[Provided information]

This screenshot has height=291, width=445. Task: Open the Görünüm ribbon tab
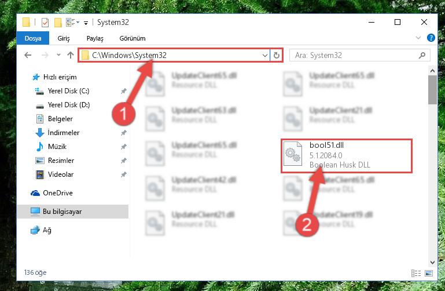tap(133, 38)

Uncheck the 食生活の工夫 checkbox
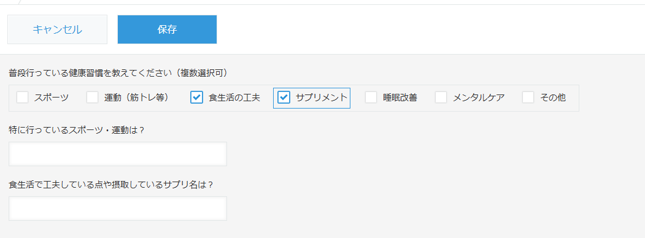click(196, 98)
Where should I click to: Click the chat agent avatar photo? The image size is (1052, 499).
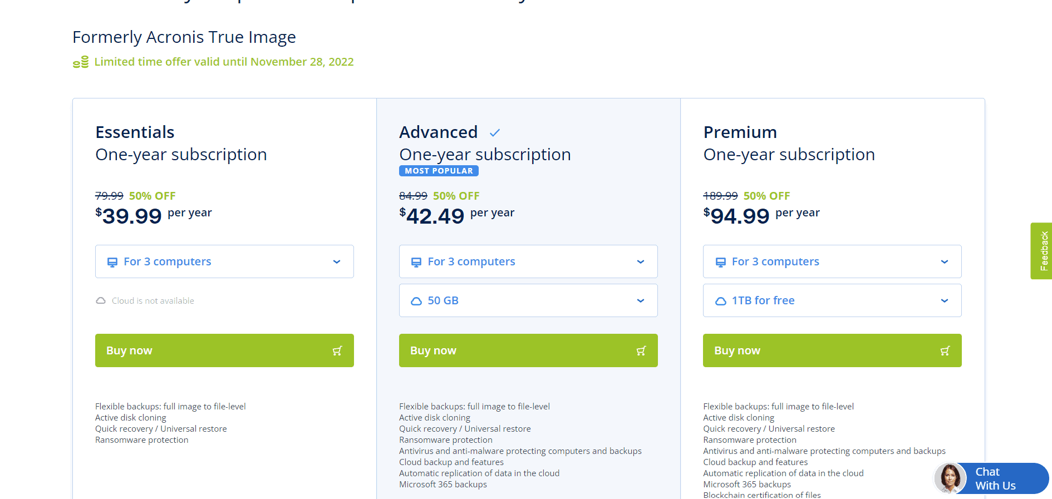950,478
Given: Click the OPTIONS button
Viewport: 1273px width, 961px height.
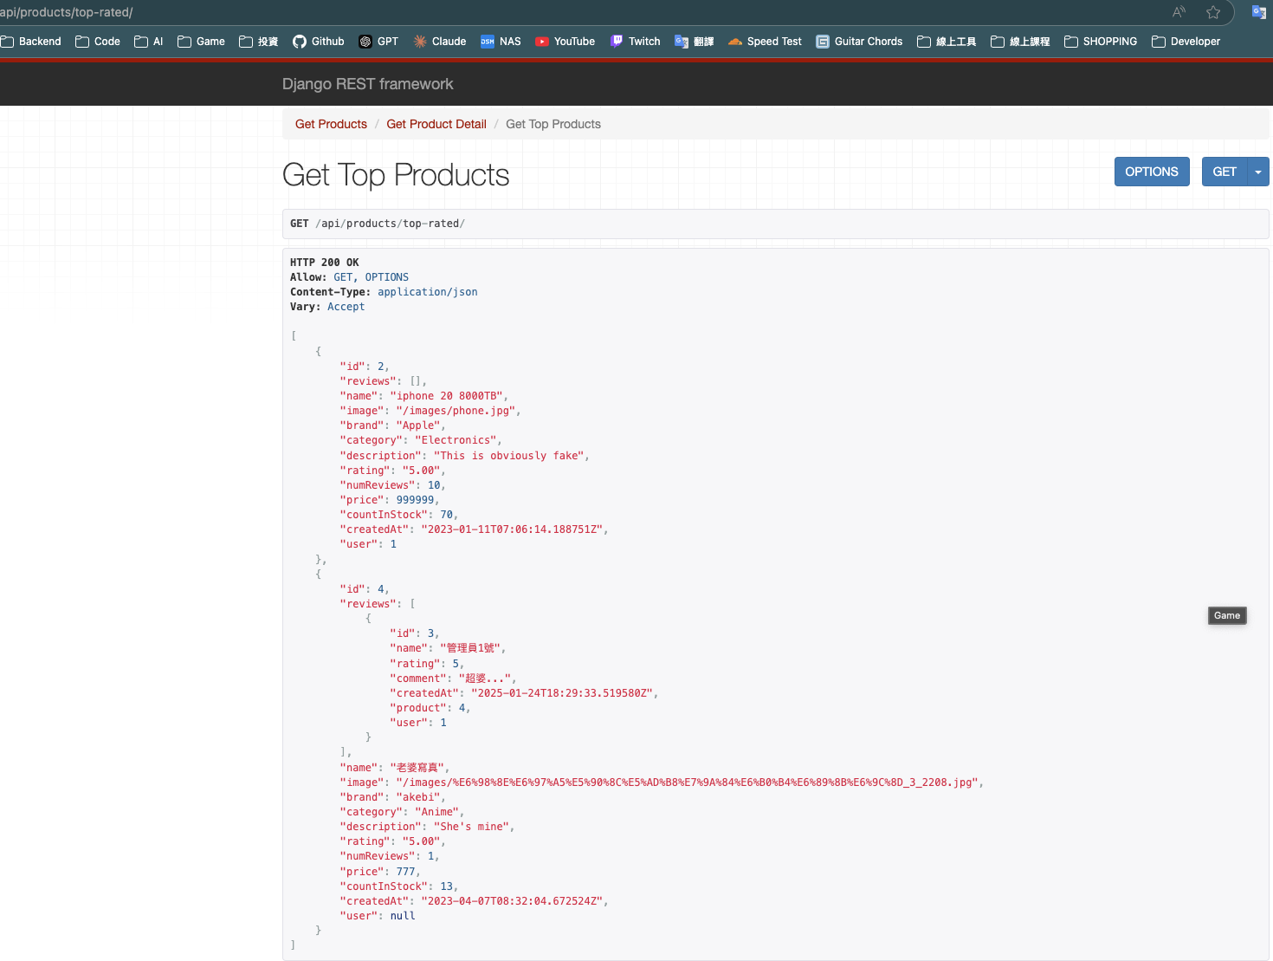Looking at the screenshot, I should [1151, 172].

[/Provided information]

**What to do:**
For this exercise, output the records exactly but omit their pictures.

**Output for this task:**
This screenshot has height=291, width=445. Task: Open the Görünüm ribbon tab
tap(133, 38)

Uncheck the 食生活の工夫 checkbox
click(196, 98)
Where should I click to: Click the chat agent avatar photo? The image size is (1052, 499).
950,478
Given: Click the OPTIONS button
Viewport: 1273px width, 961px height.
Looking at the screenshot, I should [1151, 172].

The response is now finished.